Chaos Engineering - why breaking things should be practised.

By Adrian Hornsby

Elevator Pitch

Ever wondered how companies delivering global services like Amazon or Netflix are architecting and testing their software systems? If you are curious and wanna learn how they do it - this session is for you!

Description

With the rise of micro-services and large-scale distributed architectures, software systems have grow increasingly complex and hard to understand. Adding to that complexity, the velocity of software delivery has also dramatically increased, resulting in failures being harder to predict and contain. While the cloud allows for high availability, redundancy and fault-tolerance, no single component can guarantee 100% uptime. Therefore, we have to understand availability but especially learn how to design architectures with failure in mind. And since failures have become more and more chaotic in nature, we must turn to chaos engineering in order to identify failures before they become outages.
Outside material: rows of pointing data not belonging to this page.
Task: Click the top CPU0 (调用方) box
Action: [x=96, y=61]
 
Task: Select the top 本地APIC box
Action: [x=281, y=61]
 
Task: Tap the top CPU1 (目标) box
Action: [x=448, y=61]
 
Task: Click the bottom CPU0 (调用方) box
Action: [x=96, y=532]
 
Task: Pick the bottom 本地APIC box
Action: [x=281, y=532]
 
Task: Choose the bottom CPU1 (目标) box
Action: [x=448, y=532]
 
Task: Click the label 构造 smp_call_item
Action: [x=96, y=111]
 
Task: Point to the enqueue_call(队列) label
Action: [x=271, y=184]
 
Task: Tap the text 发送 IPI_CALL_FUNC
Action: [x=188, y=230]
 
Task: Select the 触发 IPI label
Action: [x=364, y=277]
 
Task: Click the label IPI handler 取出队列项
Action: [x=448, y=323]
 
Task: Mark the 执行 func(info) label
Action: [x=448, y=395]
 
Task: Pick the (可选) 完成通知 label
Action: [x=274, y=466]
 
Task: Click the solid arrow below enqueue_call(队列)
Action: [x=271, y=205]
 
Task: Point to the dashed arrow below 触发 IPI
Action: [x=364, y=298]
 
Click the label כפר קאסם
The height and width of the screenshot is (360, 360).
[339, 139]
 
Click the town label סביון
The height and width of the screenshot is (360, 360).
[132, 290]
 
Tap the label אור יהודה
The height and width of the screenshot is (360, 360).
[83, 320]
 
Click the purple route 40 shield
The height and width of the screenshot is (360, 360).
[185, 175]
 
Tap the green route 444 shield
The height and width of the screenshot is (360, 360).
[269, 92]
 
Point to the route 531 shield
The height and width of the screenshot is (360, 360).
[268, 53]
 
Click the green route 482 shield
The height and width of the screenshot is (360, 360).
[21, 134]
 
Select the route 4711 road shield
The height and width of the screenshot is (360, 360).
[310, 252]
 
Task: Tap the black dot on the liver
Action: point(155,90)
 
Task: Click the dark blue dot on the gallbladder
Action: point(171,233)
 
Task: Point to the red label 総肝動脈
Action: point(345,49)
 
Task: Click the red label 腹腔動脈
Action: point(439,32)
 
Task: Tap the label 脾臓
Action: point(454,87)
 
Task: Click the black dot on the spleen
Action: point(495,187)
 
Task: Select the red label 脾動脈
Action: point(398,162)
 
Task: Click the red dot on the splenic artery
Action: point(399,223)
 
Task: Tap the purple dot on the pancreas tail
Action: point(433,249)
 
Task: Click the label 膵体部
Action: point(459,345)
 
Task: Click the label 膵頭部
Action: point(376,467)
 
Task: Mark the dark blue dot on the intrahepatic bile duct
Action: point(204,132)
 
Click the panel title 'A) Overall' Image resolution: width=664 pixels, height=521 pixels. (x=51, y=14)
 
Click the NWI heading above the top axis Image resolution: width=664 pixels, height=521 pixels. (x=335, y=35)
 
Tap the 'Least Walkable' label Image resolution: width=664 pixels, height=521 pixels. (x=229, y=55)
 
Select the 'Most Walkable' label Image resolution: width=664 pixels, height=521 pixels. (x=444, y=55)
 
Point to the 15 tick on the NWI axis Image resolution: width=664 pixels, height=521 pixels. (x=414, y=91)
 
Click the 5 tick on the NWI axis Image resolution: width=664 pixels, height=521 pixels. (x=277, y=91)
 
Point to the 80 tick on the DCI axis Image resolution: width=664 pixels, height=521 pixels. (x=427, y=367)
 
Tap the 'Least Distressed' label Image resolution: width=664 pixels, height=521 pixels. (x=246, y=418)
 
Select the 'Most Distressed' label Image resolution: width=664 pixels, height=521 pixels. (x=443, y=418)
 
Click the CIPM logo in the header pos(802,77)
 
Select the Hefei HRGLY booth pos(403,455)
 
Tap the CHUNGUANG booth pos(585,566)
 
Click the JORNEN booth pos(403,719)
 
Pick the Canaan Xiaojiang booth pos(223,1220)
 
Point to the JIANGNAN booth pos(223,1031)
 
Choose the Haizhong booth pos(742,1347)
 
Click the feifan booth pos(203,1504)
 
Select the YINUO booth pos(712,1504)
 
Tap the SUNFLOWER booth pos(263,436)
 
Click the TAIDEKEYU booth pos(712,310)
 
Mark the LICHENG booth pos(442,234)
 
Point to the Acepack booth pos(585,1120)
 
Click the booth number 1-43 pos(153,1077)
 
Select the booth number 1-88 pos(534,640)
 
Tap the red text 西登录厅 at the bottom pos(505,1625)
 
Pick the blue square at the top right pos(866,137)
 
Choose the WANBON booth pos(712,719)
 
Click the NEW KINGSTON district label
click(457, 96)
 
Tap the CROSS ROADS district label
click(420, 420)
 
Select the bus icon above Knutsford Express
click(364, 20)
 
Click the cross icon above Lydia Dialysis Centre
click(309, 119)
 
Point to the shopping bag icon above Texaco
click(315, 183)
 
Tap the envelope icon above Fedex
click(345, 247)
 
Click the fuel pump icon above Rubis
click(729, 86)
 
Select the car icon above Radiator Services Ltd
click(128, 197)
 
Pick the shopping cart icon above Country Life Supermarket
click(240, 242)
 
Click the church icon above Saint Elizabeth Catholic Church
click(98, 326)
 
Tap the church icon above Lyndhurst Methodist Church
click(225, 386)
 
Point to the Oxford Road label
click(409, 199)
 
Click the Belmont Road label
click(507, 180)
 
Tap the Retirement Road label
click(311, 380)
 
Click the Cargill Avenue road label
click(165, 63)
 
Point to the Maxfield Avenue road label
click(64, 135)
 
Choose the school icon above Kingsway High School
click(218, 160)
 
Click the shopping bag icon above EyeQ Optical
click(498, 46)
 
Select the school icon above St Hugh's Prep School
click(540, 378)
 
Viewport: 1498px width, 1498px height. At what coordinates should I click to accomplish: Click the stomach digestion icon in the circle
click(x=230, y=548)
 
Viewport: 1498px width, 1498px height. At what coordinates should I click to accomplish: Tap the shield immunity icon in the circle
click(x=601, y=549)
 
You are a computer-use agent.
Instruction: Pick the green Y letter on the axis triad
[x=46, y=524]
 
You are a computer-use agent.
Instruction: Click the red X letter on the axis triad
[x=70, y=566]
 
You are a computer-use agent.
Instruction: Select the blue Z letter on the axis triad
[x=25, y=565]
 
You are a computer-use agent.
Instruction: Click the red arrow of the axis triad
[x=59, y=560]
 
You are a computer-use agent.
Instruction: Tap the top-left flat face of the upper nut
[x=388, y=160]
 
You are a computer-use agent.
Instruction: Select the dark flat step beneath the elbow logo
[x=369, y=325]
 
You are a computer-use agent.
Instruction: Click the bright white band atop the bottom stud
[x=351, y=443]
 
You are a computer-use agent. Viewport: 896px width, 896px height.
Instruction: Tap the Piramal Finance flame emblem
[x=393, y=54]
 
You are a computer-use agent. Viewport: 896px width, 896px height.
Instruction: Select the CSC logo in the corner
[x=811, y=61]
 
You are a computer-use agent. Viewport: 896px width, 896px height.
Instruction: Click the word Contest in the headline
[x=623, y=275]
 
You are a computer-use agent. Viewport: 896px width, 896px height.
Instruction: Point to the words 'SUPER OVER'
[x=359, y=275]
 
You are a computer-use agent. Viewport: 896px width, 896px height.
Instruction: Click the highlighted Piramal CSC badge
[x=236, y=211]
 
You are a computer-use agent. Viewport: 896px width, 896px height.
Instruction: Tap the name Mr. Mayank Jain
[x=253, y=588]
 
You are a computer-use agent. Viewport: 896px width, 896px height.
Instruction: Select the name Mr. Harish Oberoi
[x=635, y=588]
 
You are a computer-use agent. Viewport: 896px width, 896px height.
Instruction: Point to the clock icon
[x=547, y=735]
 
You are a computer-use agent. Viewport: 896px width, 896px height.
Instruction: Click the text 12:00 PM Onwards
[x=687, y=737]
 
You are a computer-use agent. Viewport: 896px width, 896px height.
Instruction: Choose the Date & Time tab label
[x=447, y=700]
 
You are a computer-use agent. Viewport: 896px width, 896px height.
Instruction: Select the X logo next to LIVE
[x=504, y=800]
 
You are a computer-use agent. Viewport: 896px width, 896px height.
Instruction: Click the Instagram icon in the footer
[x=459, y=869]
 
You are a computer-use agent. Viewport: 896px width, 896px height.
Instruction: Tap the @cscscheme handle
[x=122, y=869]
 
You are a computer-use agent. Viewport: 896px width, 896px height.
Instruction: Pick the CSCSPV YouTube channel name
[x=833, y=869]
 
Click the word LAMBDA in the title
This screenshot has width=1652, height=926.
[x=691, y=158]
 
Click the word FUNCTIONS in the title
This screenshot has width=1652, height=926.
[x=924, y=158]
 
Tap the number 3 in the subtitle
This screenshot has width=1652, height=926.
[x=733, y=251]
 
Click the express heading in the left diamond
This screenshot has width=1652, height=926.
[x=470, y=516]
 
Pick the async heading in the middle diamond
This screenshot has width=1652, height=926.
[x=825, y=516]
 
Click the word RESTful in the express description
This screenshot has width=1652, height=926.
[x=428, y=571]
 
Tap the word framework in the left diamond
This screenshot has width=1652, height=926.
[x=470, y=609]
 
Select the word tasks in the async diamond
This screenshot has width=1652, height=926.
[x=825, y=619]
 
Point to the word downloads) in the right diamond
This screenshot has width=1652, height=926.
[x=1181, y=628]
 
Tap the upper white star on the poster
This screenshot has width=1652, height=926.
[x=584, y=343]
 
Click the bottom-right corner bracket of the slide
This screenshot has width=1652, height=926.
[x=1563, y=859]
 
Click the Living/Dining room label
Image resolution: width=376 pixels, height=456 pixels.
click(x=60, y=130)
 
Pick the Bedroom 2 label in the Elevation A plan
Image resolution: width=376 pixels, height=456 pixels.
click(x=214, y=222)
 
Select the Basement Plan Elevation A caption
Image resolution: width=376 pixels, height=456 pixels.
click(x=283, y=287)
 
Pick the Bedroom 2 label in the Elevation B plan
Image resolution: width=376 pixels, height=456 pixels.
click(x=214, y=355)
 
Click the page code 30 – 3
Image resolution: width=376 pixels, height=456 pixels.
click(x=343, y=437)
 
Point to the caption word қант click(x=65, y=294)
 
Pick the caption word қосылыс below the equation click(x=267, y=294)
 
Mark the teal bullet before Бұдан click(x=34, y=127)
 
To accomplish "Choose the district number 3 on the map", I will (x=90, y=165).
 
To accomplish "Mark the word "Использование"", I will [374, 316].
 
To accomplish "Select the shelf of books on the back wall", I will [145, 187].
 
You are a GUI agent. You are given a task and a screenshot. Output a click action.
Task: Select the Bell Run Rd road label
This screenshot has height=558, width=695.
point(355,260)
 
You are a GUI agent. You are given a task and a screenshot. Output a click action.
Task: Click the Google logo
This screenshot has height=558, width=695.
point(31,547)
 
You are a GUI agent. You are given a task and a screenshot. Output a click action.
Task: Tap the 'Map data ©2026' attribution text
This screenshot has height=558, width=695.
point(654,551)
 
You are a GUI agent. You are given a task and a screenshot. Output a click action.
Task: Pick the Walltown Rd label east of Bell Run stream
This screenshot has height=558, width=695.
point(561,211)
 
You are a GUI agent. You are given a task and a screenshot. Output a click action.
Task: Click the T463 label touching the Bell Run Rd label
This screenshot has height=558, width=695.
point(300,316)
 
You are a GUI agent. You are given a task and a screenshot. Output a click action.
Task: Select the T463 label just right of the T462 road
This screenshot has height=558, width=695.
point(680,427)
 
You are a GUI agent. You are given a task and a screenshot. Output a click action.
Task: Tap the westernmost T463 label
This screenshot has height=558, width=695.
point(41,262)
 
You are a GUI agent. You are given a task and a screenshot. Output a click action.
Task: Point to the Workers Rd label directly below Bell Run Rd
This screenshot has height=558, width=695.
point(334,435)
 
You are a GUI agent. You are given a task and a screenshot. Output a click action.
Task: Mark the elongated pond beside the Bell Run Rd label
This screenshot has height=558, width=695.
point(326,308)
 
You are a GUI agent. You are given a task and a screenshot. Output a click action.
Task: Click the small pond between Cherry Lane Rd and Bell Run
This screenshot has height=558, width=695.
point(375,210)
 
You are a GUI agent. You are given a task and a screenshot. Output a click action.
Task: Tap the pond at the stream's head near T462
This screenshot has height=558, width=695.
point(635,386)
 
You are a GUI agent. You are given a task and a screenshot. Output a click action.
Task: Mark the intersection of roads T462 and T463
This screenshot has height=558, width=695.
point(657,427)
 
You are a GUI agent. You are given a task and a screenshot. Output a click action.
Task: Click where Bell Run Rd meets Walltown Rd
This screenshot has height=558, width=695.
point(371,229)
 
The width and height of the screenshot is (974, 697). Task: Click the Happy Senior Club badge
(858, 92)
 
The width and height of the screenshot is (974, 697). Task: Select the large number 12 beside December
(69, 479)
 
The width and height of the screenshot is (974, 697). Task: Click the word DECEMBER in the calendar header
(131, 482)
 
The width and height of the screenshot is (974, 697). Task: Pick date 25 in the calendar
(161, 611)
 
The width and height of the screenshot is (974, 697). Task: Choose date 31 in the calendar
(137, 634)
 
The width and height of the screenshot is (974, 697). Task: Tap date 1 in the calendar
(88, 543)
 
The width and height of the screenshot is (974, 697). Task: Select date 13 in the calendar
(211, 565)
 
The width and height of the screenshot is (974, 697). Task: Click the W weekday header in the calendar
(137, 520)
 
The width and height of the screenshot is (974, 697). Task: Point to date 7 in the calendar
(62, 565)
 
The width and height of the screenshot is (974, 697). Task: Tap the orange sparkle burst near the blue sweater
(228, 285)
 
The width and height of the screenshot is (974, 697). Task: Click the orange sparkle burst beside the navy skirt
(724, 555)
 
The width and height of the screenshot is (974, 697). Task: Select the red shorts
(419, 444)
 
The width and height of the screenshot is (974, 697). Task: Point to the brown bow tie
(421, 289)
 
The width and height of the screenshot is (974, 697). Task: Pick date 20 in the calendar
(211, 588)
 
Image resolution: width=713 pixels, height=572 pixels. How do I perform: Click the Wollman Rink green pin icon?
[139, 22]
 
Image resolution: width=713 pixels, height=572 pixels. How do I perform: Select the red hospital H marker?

In this talk, I will deep dive into availability, reliability and large-scale architectures and make an introduction to chaos engineering, a discipline that promotes breaking things on purpose in order to learn how to build more resilient systems.

Notes

This is a talk I have given in the AWS Meetups in the Nordics and that I will be giving at the AWS London Summit in May 2018. The slides are here https://www.slideshare.net/hornsby/chaos-engineering-why-breaking-things-should-be-practised-93761039

I am also writing on the topic on my blog: https://medium.com/@adhorn

Happy to do the same or a modified version of it to fit the audience.